AUBURN — City officials are creating a program that would give rental assistance to homeless families with school-aged children who are attending Auburn schools. 

The Staying Home Rental Assistance Program, crafted by Auburn’s economic and community development staff, would use $90,000 in city funding from the U.S. Department of Housing and Urban Development toward security deposits, monthly rental subsidies and utility deposits for qualifying families.

Officials said the goal of the program is to address the high rate of mobility in Auburn schools, meaning students are coming and going at rates that can be harmful to classrooms. 

At a City Council workshop Monday, councilors debated the details of the pilot program and whether to focus the funds on one school or use a broad approach. 

Michelle McClellan, the Auburn assistant superintendent who is also designated the department’s homeless liaison officer, said there were about 90 students eligible for services last year under the McKinney-Vento Act, which addresses a school’s obligation to provide continuous services for students who are determined to be homeless.

But, she said, not all of those 90 students’ families would be eligible for the new program. 

Community Development Manager Yvette Bouttenot, as well as McClellan, recommended the program focus on all schools in grades K-8. They said there is a high rate of student mobility at a number of schools. 

At a previous workshop, Bouttenot said once the program is rolling, Auburn school officials will identify a family in need and make a referral.

Among the goals of the program cited in the council memo are: “A child remains in the same school for the school year while (his/her) family is receiving benefits or (the) program committee meets to review the success of the child remaining in (the) same school, and the family has participated in a self-sufficiency program such as Bridges Out of Poverty.” 

“It’s an issue that faces neighborhoods across each of our schools,” McClellan told the council. 

She added that the rental assistance program could be a “huge piece” of services that the department could provide families. 

Mayor Jonathan LaBonte asked how much the school department currently spends on the 90 families that qualify for assistance. McClellan said in total about $160,000, with about $82,000 in direct costs to Auburn. The expenses include transportation, and items like backpacks and food. 

LaBonte questioned whether the program would be an effective way to address the mobility issue, which he said was previously targeted by the council as a goal. 

McClellan said the direct rental assistance would work “to address educational disruptions,” preemptively address the high mobility rate and allow continuity across the department.

Councilor Grady Burns asked his fellow councilors to defer to the recommendations of city staff and “give this a year.”

Councilor David Young said the goal of the program is to “have the student finish out the school year in the school they started in.”

“If you really want to put out the fire, it’s a way to start,” he said. 

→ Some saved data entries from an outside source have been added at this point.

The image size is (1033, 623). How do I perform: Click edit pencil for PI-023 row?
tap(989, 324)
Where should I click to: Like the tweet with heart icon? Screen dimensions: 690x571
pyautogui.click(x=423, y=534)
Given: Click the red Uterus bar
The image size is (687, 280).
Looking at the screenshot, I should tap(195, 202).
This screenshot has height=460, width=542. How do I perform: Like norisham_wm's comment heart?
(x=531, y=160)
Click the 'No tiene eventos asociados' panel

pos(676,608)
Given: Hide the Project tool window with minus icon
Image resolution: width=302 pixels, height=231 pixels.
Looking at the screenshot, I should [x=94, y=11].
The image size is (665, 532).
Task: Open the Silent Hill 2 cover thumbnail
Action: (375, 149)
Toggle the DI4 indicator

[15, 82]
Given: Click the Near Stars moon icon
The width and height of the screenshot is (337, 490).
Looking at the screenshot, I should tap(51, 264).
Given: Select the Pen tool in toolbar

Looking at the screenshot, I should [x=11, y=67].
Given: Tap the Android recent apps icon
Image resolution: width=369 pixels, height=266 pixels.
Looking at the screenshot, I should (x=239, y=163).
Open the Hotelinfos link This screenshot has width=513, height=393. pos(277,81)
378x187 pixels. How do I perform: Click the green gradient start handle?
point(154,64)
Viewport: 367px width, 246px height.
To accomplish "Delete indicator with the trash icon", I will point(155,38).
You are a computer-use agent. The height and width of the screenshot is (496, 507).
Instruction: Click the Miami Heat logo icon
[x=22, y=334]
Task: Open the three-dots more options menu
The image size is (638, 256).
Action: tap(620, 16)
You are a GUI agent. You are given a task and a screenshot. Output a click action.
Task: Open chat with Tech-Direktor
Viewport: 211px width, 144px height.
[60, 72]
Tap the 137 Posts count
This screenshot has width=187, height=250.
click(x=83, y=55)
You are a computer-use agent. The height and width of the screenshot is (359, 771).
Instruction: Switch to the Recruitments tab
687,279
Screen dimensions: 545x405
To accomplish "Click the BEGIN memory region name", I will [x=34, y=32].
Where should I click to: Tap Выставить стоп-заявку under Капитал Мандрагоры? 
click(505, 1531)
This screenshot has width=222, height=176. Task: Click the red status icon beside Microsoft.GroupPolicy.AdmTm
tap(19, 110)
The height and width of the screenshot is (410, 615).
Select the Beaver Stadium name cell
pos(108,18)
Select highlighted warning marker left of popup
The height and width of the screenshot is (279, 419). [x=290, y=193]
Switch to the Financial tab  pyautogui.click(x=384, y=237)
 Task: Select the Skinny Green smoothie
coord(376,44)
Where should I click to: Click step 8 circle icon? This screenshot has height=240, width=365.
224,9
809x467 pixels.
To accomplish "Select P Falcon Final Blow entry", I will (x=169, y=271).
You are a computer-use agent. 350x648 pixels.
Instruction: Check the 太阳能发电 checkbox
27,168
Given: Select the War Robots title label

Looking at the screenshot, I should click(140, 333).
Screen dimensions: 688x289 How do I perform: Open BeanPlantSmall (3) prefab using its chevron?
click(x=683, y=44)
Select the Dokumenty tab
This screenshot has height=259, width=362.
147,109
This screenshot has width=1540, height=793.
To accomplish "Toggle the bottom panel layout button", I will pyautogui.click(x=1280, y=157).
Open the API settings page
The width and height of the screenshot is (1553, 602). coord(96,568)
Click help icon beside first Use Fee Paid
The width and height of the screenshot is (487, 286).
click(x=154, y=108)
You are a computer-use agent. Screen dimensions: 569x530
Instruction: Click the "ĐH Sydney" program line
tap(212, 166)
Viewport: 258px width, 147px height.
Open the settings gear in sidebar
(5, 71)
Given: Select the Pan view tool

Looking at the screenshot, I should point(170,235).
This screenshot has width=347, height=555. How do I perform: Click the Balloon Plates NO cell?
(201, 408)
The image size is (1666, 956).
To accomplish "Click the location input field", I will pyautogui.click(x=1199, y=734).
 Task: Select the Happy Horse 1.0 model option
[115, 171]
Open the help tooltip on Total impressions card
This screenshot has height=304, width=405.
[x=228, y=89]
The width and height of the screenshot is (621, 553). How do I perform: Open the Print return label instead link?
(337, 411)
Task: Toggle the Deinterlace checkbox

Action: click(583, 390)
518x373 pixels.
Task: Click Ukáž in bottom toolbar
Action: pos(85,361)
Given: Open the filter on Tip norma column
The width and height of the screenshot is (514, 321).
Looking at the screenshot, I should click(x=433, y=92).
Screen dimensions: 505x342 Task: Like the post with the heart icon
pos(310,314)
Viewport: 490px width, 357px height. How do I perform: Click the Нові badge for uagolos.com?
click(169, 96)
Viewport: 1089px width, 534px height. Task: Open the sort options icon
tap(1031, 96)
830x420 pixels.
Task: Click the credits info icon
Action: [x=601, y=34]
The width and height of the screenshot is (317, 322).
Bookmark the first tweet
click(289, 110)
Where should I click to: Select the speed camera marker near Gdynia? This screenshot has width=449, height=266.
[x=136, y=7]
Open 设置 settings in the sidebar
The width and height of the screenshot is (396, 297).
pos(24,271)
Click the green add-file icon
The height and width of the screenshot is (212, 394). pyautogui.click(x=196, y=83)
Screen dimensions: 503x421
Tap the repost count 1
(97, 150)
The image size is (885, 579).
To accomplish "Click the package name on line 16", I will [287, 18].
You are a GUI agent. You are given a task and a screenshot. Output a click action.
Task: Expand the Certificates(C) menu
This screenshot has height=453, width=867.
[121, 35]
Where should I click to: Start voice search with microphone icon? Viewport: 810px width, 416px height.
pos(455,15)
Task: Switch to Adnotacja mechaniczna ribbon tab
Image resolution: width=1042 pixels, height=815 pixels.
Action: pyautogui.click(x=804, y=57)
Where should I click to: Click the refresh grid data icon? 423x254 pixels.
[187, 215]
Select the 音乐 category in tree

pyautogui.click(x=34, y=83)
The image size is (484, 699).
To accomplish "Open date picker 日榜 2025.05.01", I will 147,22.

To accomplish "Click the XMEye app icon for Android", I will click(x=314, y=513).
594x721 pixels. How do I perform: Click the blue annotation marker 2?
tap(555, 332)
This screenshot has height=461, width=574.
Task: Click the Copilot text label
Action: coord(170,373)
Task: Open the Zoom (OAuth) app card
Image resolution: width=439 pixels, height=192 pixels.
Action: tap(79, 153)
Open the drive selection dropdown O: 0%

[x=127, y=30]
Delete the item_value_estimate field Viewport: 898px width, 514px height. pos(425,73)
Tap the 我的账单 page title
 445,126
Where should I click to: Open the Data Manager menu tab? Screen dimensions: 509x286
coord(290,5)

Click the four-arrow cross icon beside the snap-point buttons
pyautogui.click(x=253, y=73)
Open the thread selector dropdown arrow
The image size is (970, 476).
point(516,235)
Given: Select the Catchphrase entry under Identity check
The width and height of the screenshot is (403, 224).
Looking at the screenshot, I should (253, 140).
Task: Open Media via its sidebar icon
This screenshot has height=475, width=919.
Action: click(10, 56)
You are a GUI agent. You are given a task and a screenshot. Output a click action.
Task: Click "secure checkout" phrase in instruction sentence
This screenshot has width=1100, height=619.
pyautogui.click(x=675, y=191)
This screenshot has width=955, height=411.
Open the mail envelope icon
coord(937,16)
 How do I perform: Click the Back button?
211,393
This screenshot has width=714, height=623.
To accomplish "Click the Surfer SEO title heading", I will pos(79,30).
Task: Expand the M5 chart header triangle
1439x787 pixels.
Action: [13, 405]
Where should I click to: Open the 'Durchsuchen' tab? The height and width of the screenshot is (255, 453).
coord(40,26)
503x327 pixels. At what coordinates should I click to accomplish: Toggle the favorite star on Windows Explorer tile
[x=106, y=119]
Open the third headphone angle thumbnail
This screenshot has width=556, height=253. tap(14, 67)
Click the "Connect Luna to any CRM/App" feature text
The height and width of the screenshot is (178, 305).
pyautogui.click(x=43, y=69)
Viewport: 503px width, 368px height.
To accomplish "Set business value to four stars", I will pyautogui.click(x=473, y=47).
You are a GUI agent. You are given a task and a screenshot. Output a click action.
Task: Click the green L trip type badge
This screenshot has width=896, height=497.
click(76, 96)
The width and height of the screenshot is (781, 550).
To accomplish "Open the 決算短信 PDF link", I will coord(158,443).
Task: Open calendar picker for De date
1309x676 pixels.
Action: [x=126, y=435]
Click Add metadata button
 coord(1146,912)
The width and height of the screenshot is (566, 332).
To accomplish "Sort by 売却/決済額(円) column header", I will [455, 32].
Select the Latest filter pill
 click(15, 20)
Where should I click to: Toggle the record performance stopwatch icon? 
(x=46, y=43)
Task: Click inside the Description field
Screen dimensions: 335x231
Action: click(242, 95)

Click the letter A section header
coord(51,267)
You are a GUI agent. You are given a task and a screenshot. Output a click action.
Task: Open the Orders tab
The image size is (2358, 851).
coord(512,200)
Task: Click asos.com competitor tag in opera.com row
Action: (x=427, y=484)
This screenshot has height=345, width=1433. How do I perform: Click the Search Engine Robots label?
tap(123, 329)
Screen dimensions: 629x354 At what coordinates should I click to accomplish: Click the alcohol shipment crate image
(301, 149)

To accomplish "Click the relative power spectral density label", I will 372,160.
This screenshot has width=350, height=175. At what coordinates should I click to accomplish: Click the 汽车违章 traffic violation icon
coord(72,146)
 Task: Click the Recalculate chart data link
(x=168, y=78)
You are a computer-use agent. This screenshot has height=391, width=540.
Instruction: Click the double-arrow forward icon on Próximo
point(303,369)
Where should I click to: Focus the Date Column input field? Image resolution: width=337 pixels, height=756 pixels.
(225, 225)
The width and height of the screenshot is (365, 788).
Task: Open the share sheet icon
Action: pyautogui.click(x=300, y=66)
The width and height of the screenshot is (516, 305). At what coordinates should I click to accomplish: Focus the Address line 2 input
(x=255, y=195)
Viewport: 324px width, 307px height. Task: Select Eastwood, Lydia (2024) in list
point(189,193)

Two weeks ago, LaBonte told staff that the program should include a “full scope of support,” connecting families with job skills and financial management programs if needed. 

According to the program details, “Families will receive rental subsidies while they work to correct the circumstances that created the homelessness. They will be encouraged to participate in programs that will enable them to transition out of poverty.”

To be eligible, a family must first be determined to be homeless or near homeless by the school department, which will then refer them to the Auburn Housing Authority.

The level of assistance will be determined by each family’s current financial situation, along with a number of other qualifying factors.

The City Council will most likely vote on the program during its next meeting in October.